SELF-TALK AND AUTOMATIC THOUGHTS
The underlying premise of Cognitive Behaviour Therapy is that our self-talk or automatic thoughts (or our thoughts on what has happened to us determine how we feel about, and react to, certain situations.  An offshoot of this is the idea that if we have negative or irrational ideas, rather than more rational or realistic ones, we become depressed or anxious and we react in a less appropriate manner. The goal of Cognitive Behaviour Therapy is to change our irrational beliefs into more rational ones and thus choose more constructive behaviour.
WHY SELF-TALK?

Most of the time, thoughout our lives, but especially during our waking moments, we 'talk to ourselves' about our own experiences.  While we are unaware of this 'self-talk', it can influence our lives in a very powerful and profound way.

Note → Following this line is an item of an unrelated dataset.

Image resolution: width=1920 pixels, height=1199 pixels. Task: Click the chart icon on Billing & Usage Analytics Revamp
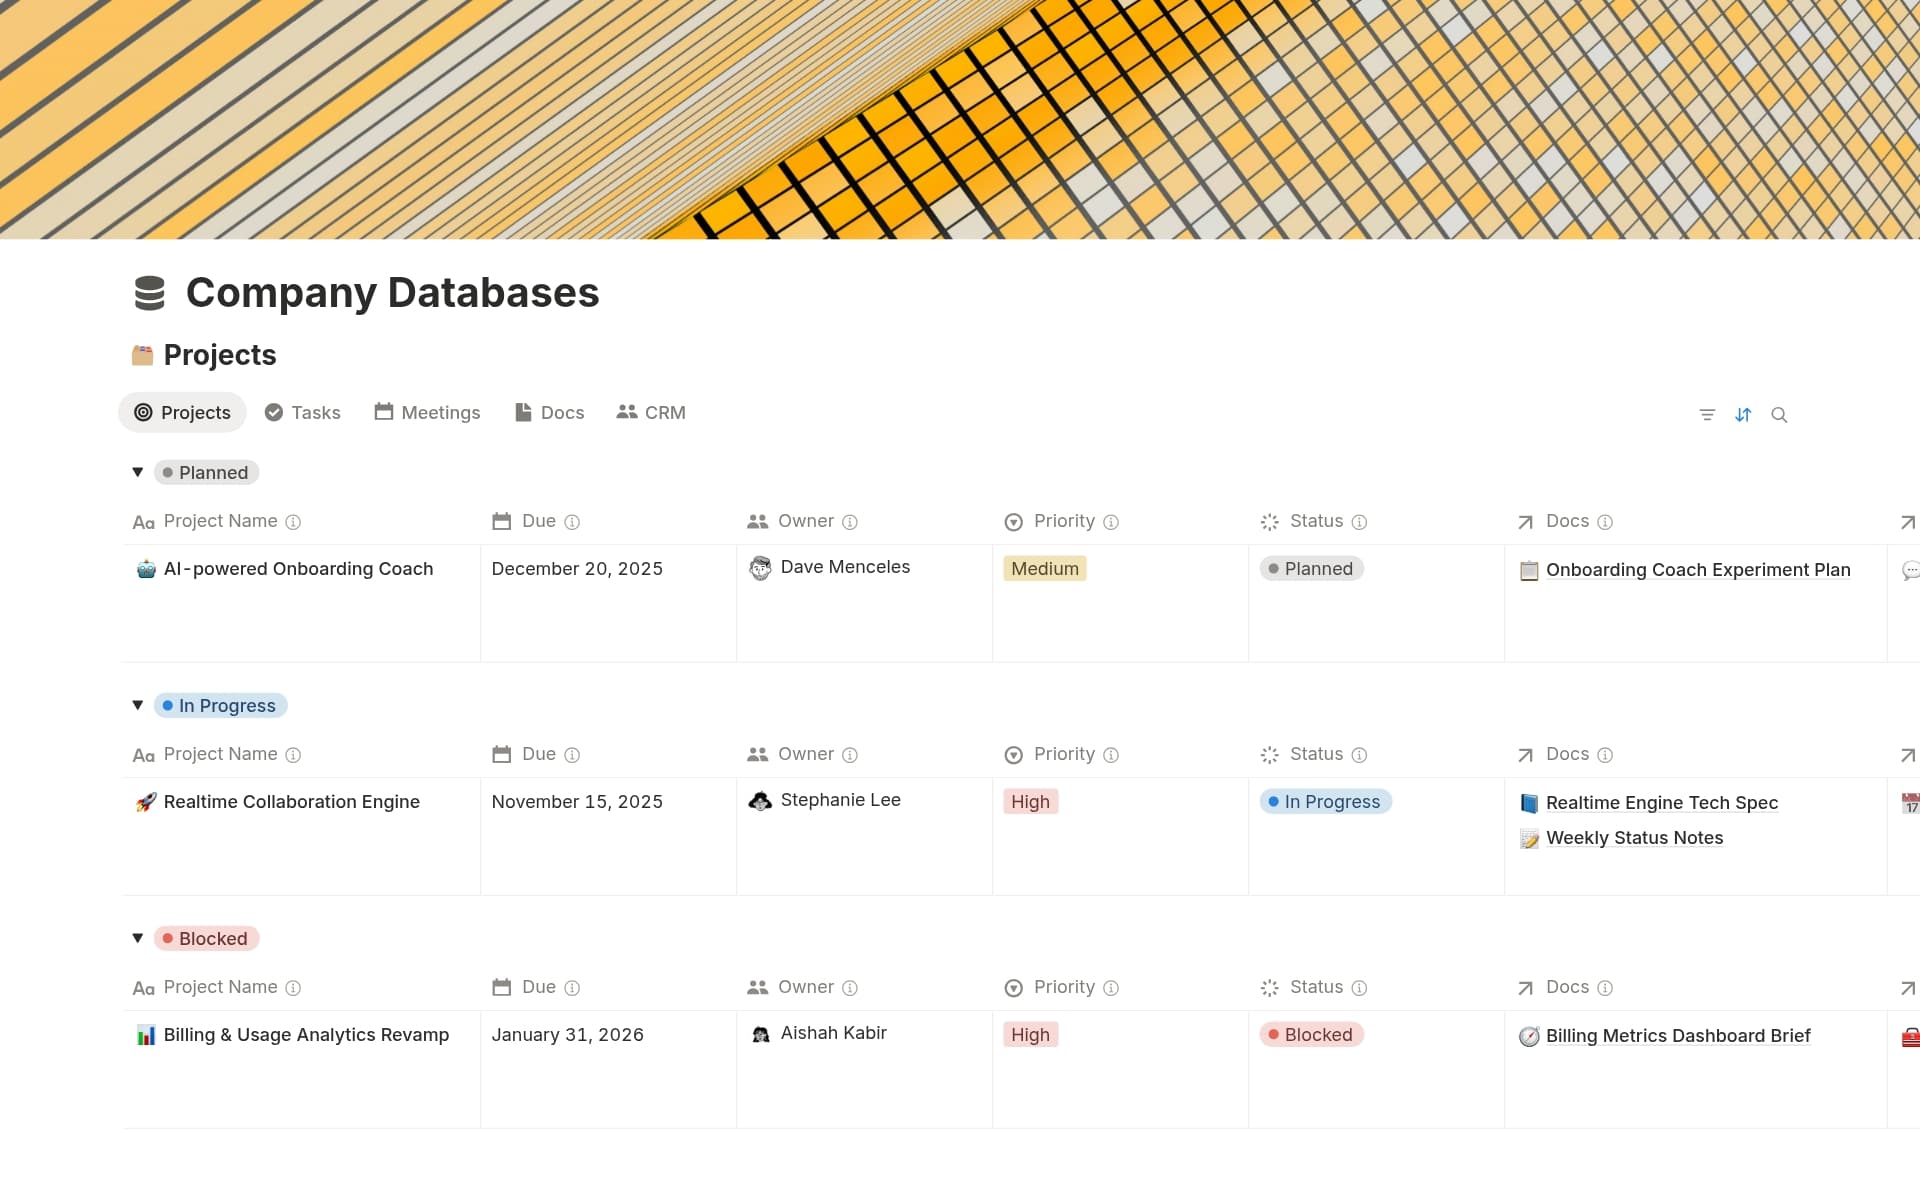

Self-talk can be either rational or irrational.  By talking to ourselves rationally, we can see things as they really are, and behave appropriately.  In contrast, if we talk to ourselves less rationally about how things 'should' or 'ought to' be, then we feel very uncomfortable and upset and thus behave less rationally.

If we can transform irrational self-talk into something more rational, we can feel more comfortable about what has happened and about ourselves and thus choose to do something more appropriate.

IRRATIONAL SELF-TALK CONSISTS OF TWO PARTS:-

1. The unrealistic expectation, eg. 'I should...', 'He must not...' and;
2. The implied terrible result, eg, 'Because if I don't then I am not worthwhile'.

Take the example of an employee who experiences being bossed about by her supervisor.  Her thoughts may be like this:
'She should not boss me around, because if she does then I must be inferior'.
Had she been able to connect part one with part two, then her thoughts may be along these lines:
'I would prefer her not to boss me around, but even if she does, it does not mean I am inferior'.
So, instead of feeling angry and upset, the person in this example can feel alot calmer, better about herself and thus handle the situation more easily.
HOW TO CHANGE SELF-TALK.

You can change your self-talk by doing the following tasks:-
1. Write down the upset or disturbed feeling which you felt recently;
2. Consider what happened 'out there' just before you had this feeling;
3. Think about what your self-talk was when the event occurred;
4. Examine your self-talk more closely and ask yourself:
    a. What was your 'should' sentence?
    b. Are you blaming yourself?
    c. Are you blaming someone else?
    d. Are you expecting too much?
5. Argue with your self-talk:
    a. Why should it be so?
    b. Is it the end of the world?
    c. Does it really prove anything about me?
6. Change you self-talk into something fair and reasonable, so that you are not using those demanding words like, 'should', 'ought', 'need to', 'must', 'always' or 'never' or anything else with those meainings.
7. Consider what feelings you have due to this changed self-talk;
8. Think about whether or not this new feeling would have helped you handle what happened 'outside' more easily;
9. Do this exercise for each time you are upset, so you can get the practise
.
EXAMPLES OF HOW 'NEGATIVES CAN BE TURNED INTO POSTIVES:

A. Change 'I SHOULD HAVE...'  to 'I CHOOSE TO...';
B. Change 'IF ONLY...' to 'NEXT TIME...';
C. Change 'IT'S TOO HARD...' to 'I AM WILLING TO LEARN AND GROW'
D. Change 'YOU MAKE ME...' to 'WHEN YOU...I FEEL...' (eg. angry, hurt, sad, happy).